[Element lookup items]
____________________
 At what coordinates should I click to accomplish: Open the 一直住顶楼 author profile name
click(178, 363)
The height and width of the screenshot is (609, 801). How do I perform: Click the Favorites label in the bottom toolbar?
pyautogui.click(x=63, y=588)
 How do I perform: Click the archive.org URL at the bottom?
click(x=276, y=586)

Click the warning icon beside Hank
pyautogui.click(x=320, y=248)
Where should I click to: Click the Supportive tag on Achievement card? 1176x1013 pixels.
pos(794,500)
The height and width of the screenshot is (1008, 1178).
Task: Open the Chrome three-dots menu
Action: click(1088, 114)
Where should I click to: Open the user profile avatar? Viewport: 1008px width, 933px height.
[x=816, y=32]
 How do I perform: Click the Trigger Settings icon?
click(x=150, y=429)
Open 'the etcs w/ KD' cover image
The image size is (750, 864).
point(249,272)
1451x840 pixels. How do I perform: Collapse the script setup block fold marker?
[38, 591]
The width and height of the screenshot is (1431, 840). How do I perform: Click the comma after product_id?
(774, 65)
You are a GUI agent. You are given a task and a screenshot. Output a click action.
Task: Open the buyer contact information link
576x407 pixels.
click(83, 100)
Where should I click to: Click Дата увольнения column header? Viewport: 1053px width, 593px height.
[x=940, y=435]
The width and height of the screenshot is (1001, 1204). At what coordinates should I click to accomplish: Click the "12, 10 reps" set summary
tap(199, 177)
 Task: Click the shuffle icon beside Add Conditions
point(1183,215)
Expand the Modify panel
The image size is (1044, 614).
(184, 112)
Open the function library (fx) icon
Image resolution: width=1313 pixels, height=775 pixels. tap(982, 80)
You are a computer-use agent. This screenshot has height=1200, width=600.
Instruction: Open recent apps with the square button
____________________
Can you copy every item above line for line, with no changes?

 At what coordinates should I click to accomplish: Open the 一直住顶楼 author profile name
click(178, 363)
The height and width of the screenshot is (609, 801). How do I perform: Click the Favorites label in the bottom toolbar?
pyautogui.click(x=63, y=588)
 How do I perform: Click the archive.org URL at the bottom?
click(x=276, y=586)

Click the warning icon beside Hank
pyautogui.click(x=320, y=248)
Where should I click to: Click the Supportive tag on Achievement card? 1176x1013 pixels.
pos(794,500)
The height and width of the screenshot is (1008, 1178).
Task: Open the Chrome three-dots menu
Action: click(1088, 114)
Where should I click to: Open the user profile avatar? Viewport: 1008px width, 933px height.
[x=816, y=32]
 How do I perform: Click the Trigger Settings icon?
click(x=150, y=429)
Open 'the etcs w/ KD' cover image
The image size is (750, 864).
point(249,272)
1451x840 pixels. How do I perform: Collapse the script setup block fold marker?
[38, 591]
The width and height of the screenshot is (1431, 840). How do I perform: Click the comma after product_id?
(774, 65)
You are a GUI agent. You are given a task and a screenshot. Output a click action.
Task: Open the buyer contact information link
576x407 pixels.
click(83, 100)
Where should I click to: Click Дата увольнения column header? Viewport: 1053px width, 593px height.
[x=940, y=435]
The width and height of the screenshot is (1001, 1204). At what coordinates should I click to accomplish: Click the "12, 10 reps" set summary
tap(199, 177)
 Task: Click the shuffle icon beside Add Conditions
point(1183,215)
Expand the Modify panel
The image size is (1044, 614).
(184, 112)
Open the function library (fx) icon
Image resolution: width=1313 pixels, height=775 pixels. tap(982, 80)
You are a computer-use agent. This screenshot has height=1200, width=600.
Instruction: Open recent apps with the square button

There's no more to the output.